- Color of berry skin: Noir
- Species: Vitis vinifera
- Also called: Ancelotta di Massenzatico, Ancelotti, Balsamina Nera, Lancelotta, Rossissimo, Uino and Uvino
- Origin: Italy
- Notable regions: Emilia-Romagna
- Notable wines: Lambrusco Salamino di Santa Croce DOC, Colli di Rimini DOC, Colli di Faenza DOC
- VIVC number: 447

= Ancellotta =

Variety of grape

Ancellotta is a wine grape variety mainly grown in the Emilia-Romagna region of Italy, but also in some other parts of north Italy, and in south Switzerland.

==Wine regions==
In Emilia Romagna it is used mainly as a secondary grape to make Lambrusco wines more amabile (slightly sweet)—specifically the Lambrusco Salamino di Santa Croce DOC (province of Modena), where it may provide up to 10% of the blend, and the Lambrusco versions of the Reggiano DOC (province of Reggio Emilia), where it may account for up to 15%. One of its main applications is as a colorant for lightly colored red wines throughout Italy, and in particular is allowed in some 42 IGT wines.
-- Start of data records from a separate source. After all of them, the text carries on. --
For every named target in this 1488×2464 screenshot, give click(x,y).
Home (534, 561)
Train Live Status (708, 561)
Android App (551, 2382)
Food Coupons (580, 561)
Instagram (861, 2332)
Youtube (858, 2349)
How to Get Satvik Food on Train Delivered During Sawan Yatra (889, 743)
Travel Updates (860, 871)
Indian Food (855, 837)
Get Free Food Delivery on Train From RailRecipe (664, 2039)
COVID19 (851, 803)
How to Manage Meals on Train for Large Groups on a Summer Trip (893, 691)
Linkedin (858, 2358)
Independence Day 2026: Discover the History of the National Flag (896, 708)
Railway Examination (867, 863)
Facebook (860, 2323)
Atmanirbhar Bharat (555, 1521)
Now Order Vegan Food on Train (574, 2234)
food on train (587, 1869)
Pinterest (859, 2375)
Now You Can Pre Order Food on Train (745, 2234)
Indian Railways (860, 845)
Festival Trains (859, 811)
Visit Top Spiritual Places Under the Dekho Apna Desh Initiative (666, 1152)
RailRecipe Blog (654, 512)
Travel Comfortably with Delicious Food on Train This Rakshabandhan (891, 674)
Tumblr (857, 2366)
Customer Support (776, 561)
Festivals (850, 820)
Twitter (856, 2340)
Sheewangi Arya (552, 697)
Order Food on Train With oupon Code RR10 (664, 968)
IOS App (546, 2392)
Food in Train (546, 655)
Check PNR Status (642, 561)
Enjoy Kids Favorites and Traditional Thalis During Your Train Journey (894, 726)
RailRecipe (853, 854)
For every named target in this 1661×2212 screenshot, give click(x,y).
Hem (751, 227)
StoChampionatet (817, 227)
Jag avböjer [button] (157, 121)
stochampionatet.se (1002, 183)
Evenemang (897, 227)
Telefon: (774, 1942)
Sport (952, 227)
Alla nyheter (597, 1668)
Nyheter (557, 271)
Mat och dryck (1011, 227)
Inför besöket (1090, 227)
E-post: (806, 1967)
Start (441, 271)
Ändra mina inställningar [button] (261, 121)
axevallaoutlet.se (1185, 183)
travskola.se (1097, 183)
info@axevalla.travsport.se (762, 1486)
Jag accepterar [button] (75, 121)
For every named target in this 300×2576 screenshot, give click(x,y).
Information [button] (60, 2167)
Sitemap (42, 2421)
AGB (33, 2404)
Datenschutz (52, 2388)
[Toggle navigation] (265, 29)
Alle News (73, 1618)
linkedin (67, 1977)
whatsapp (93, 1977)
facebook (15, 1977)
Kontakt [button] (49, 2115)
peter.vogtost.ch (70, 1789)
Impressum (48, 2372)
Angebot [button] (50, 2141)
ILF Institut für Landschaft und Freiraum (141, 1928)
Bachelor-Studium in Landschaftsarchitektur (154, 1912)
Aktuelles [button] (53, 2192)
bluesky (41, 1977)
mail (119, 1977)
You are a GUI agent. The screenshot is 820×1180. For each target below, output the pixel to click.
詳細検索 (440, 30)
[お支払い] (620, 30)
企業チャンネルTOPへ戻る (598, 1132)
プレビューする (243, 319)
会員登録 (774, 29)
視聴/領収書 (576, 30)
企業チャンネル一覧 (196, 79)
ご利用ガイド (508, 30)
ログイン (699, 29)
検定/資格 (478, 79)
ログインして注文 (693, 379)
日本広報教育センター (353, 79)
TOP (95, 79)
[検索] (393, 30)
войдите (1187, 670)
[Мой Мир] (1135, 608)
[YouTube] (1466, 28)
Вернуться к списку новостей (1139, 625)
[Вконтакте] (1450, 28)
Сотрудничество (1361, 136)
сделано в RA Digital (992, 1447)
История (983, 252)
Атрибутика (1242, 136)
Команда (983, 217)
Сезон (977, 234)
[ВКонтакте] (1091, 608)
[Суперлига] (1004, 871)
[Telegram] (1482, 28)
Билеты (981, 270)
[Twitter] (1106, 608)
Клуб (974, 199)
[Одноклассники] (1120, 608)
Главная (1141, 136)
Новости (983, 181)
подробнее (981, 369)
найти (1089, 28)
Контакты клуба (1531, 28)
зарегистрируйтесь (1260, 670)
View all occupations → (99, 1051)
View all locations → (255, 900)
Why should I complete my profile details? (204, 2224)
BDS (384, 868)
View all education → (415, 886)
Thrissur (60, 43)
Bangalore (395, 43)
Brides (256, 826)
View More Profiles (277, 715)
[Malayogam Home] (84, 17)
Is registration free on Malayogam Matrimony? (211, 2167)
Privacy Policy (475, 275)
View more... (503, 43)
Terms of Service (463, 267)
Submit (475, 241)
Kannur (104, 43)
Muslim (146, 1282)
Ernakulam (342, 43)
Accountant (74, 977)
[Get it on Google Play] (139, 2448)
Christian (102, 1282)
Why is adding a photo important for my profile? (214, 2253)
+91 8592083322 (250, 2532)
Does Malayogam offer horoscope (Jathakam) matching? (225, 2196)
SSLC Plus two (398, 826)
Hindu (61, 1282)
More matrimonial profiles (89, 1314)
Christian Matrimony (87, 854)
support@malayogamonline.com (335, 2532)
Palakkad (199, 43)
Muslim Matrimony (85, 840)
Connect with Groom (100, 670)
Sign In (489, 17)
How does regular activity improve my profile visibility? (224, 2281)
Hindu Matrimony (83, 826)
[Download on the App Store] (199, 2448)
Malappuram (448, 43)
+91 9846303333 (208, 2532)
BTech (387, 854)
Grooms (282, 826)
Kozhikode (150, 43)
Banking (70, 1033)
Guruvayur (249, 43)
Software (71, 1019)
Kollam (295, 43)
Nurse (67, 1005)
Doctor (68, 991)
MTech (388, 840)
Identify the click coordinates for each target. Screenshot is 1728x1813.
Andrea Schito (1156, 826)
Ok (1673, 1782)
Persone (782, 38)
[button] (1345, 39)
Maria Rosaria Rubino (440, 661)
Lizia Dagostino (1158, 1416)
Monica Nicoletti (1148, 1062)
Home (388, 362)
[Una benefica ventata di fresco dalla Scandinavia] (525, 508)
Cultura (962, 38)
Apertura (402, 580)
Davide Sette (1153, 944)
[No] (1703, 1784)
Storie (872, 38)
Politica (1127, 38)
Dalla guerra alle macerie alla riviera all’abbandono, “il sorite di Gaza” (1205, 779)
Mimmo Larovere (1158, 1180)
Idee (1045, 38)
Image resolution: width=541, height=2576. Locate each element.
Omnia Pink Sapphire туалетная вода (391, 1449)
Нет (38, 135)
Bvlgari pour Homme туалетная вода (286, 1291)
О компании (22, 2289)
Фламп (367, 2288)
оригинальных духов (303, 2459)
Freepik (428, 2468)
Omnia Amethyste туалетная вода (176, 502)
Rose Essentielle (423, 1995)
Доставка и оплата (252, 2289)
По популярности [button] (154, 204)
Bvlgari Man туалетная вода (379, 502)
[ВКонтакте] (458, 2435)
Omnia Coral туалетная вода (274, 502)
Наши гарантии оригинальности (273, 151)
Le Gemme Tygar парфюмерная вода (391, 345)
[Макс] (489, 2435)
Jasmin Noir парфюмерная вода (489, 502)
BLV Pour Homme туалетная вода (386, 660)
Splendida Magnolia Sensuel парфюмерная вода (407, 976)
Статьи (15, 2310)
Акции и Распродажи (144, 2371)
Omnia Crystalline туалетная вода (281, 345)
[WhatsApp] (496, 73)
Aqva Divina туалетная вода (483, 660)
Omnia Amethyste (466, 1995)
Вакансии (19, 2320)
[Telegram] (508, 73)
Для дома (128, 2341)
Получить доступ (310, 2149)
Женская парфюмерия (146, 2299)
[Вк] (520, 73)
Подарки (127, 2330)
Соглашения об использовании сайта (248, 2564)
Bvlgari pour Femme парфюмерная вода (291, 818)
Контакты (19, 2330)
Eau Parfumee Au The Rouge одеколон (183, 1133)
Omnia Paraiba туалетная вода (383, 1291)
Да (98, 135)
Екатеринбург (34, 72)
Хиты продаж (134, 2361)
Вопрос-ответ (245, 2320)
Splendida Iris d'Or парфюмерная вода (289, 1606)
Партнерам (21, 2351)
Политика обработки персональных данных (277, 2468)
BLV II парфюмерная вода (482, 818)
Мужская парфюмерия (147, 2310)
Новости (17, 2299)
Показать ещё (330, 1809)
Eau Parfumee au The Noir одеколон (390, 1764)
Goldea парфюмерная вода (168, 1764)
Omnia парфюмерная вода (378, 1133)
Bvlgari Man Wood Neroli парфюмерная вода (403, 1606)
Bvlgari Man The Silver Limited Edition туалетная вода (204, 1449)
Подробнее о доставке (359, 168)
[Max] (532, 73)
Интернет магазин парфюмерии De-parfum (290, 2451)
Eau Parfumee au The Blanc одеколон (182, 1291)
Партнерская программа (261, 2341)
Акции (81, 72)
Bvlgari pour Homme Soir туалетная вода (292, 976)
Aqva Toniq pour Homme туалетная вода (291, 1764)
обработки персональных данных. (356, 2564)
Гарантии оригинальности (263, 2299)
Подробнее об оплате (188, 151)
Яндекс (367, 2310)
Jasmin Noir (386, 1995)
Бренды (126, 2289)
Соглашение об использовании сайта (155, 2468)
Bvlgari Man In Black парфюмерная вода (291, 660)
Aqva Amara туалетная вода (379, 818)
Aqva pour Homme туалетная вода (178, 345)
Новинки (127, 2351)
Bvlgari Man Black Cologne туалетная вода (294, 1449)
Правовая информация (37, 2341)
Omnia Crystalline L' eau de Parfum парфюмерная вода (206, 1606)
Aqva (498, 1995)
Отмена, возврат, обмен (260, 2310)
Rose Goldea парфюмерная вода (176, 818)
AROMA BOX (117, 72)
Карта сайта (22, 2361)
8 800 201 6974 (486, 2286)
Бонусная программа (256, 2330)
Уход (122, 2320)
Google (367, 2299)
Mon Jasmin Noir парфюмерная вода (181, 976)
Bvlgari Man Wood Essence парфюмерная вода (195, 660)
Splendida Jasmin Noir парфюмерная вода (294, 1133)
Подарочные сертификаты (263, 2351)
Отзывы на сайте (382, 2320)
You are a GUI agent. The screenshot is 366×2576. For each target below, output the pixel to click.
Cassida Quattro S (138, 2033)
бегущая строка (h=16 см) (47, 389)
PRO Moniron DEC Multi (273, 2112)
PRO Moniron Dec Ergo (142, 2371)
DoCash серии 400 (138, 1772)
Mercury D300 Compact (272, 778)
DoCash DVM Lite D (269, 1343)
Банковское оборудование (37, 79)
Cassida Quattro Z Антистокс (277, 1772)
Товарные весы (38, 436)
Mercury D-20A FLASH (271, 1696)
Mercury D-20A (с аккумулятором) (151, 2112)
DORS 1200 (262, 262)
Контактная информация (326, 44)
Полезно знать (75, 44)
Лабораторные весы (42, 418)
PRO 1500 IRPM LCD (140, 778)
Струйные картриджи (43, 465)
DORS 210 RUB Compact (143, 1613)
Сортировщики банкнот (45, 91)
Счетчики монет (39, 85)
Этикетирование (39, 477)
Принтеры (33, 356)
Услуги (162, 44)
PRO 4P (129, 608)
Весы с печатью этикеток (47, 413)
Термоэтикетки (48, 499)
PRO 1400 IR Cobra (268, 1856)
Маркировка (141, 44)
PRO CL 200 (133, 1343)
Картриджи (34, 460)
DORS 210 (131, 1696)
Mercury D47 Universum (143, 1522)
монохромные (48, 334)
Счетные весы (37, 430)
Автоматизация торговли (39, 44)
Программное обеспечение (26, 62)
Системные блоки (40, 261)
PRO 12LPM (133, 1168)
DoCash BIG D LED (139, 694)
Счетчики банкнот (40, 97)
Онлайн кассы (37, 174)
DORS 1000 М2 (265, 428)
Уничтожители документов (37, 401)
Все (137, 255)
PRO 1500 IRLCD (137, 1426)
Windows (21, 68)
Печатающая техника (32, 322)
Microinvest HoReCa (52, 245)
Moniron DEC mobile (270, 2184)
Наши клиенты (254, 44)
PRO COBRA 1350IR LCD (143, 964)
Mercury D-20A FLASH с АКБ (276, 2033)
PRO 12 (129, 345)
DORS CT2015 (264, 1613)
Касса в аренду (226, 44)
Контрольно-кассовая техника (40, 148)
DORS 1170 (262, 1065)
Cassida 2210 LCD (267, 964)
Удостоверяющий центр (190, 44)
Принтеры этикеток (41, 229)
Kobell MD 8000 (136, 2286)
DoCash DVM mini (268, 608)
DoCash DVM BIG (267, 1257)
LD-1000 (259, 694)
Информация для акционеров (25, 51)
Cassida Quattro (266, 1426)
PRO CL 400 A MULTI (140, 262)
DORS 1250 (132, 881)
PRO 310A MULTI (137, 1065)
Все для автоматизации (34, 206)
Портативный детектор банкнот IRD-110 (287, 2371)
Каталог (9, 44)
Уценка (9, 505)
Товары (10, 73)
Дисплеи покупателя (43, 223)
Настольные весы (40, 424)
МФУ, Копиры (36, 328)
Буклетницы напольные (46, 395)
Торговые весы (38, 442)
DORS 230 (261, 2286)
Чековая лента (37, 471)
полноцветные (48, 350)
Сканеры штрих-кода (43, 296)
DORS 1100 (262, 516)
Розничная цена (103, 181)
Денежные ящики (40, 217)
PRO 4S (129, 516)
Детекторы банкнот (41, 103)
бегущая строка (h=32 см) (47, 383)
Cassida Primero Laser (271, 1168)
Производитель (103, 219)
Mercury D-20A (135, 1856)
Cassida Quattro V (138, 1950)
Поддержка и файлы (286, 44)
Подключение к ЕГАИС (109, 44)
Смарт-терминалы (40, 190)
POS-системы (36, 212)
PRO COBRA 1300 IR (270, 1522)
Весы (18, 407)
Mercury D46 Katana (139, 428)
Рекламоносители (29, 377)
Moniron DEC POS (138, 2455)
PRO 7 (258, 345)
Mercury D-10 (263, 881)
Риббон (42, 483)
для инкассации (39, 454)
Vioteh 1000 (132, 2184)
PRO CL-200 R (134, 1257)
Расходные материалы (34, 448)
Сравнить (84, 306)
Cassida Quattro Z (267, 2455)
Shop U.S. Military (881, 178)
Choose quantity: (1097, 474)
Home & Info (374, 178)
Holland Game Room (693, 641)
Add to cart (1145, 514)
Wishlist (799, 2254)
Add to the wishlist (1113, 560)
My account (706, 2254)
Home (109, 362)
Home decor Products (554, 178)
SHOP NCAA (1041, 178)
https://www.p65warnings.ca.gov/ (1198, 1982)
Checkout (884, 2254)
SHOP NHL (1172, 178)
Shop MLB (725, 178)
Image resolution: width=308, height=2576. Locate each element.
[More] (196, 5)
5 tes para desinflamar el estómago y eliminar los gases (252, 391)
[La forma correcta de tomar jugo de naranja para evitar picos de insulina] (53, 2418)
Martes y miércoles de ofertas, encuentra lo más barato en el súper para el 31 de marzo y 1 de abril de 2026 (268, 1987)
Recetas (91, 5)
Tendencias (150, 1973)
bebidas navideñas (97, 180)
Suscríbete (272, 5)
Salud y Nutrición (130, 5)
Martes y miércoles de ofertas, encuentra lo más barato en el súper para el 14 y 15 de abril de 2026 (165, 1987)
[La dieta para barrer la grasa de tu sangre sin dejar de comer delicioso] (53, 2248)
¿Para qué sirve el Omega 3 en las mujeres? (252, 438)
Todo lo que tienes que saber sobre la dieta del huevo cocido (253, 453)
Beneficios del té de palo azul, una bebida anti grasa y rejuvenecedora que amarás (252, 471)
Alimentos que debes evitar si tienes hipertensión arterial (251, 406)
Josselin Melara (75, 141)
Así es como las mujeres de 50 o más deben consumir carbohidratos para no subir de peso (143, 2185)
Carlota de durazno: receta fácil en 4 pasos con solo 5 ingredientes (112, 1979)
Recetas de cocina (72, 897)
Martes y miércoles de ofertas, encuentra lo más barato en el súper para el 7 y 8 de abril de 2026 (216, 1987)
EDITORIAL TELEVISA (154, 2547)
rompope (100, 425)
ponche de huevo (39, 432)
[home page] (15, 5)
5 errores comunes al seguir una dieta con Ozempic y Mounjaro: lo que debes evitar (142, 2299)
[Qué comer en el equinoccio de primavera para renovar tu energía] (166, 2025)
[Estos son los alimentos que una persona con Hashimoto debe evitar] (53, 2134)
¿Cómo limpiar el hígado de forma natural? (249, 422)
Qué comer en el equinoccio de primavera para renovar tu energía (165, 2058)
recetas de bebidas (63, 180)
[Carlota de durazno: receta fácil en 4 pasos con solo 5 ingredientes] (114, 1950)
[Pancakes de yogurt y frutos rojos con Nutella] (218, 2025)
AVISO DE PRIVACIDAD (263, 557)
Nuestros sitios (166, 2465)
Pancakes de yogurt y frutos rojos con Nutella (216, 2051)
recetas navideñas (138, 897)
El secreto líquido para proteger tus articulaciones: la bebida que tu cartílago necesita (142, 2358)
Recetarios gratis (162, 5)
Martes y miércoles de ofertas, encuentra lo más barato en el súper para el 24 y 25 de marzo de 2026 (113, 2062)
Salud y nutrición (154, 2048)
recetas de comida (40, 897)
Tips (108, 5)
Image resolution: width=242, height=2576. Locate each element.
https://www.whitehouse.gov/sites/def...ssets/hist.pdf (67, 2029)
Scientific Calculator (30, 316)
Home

In the south-west of the region, in the provinces of Forlì-Cesena and Ravenna, it is one of the varieties that may be blended with Sangiovese to produce the red Colli di Faenza DOC. In the Province of Rimini it is employed in the Colli di Rimini DOC wine. To a lesser degree Ancellotta is cultivated in Piedmont (around Vercelli), the Veneto, Friuli-Venezia Giulia and Tuscany.

===Outside Italy===
Outside of Italy, the grape is grown in southern Switzerland, in the canton Ticino and district of Moesa of the canton of the Grisons, where the grape is included in the list of recommended varieties for the red Ticino DOC. Total Swiss plantations of the variety in 2009 stood at 19 ha.

There are small plantings of the varietal in the south of Moldova in the Cahul region. It was brought over by an Italian winemaker who saw the climate and soil fit the profile of the grape. Chateau Tamagne, one of Russia's largest wineries, produces a dessert wine from its own plantings of Ancellotta in the Taman Peninsula.

It is also grown to a minor extent in the Brazilian wine region of Campos de Cima da Serra in the southern state of Rio Grande do Sul.

==Synonyms==
Synonyms include Ancelotta di Massenzatico, Ancelotti, Balsamina Nera, Lancelotta, Rossissimo, Uino and Uvino.